### Task
Replace "dropdown" with "drop-down menu" throughout the records below and give the lines again with nothing else changed. Leave the pictures out.

____ Data

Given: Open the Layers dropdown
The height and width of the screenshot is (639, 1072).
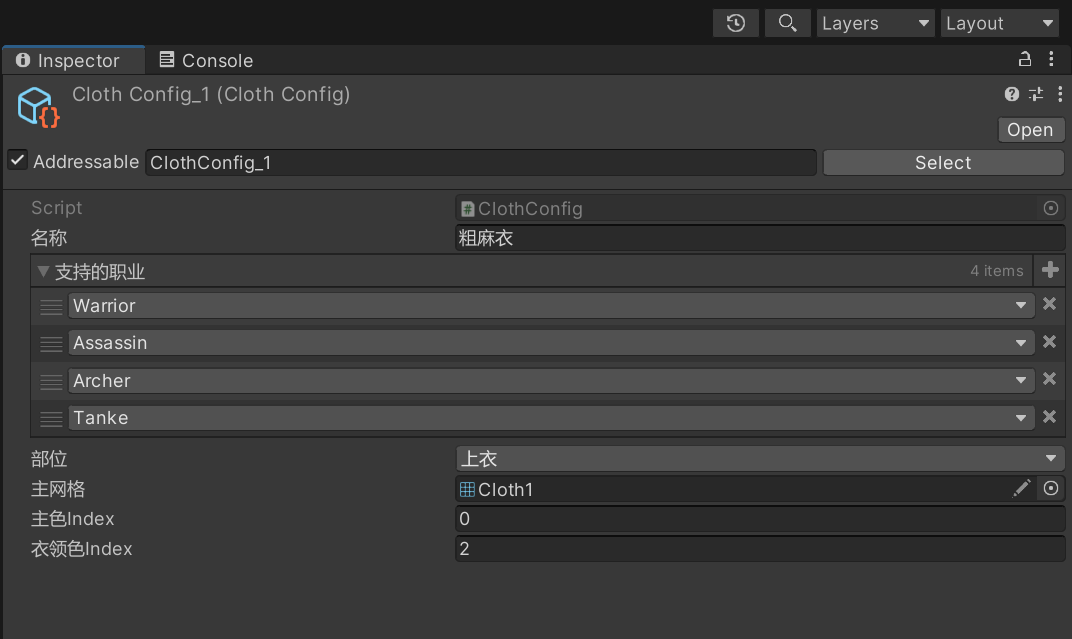Looking at the screenshot, I should pyautogui.click(x=875, y=23).
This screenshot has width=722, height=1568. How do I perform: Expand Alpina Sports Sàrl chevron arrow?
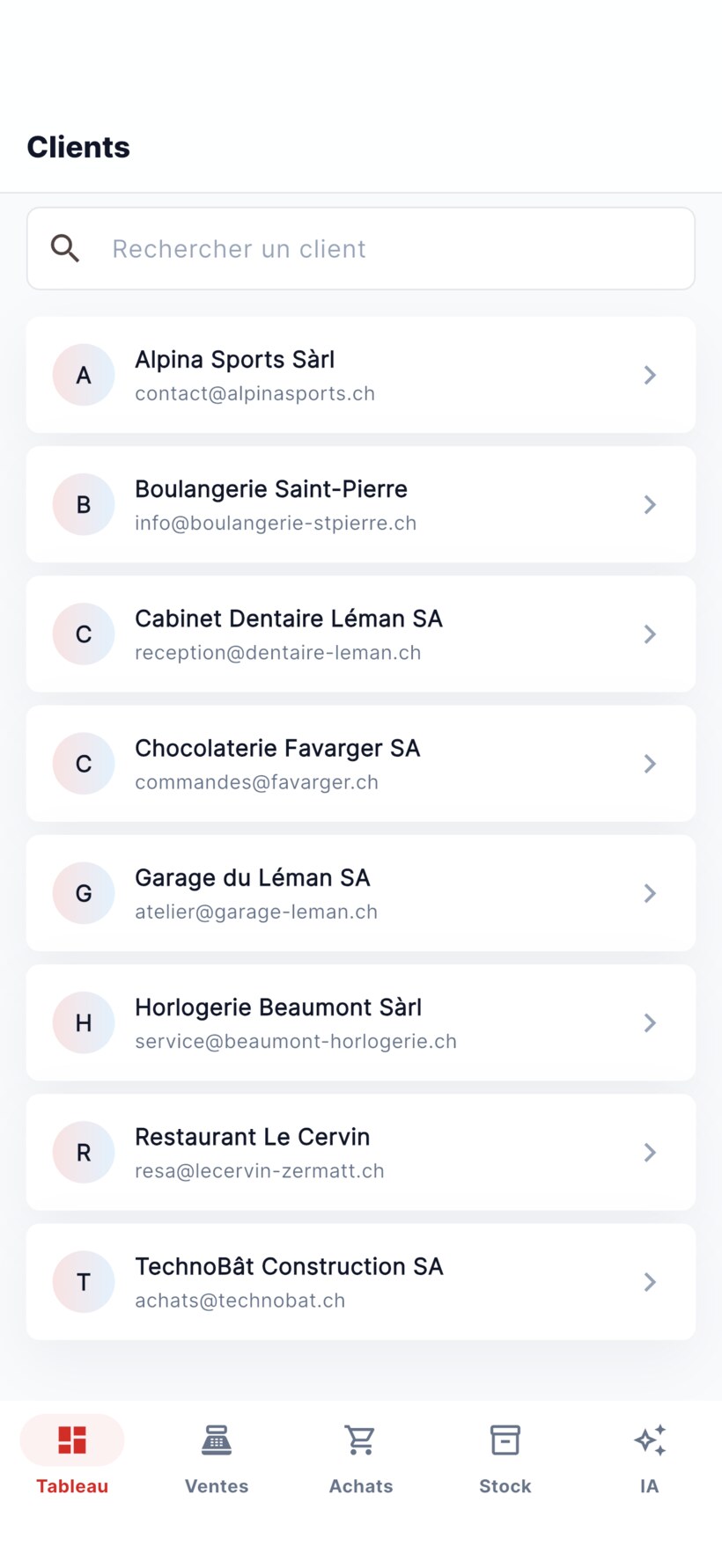click(x=650, y=375)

________

### The answer
Given: Open the Layers drop-down menu
The height and width of the screenshot is (639, 1072).
Looking at the screenshot, I should pyautogui.click(x=875, y=23).
This screenshot has width=722, height=1568. How do I perform: Expand Alpina Sports Sàrl chevron arrow?
click(x=650, y=375)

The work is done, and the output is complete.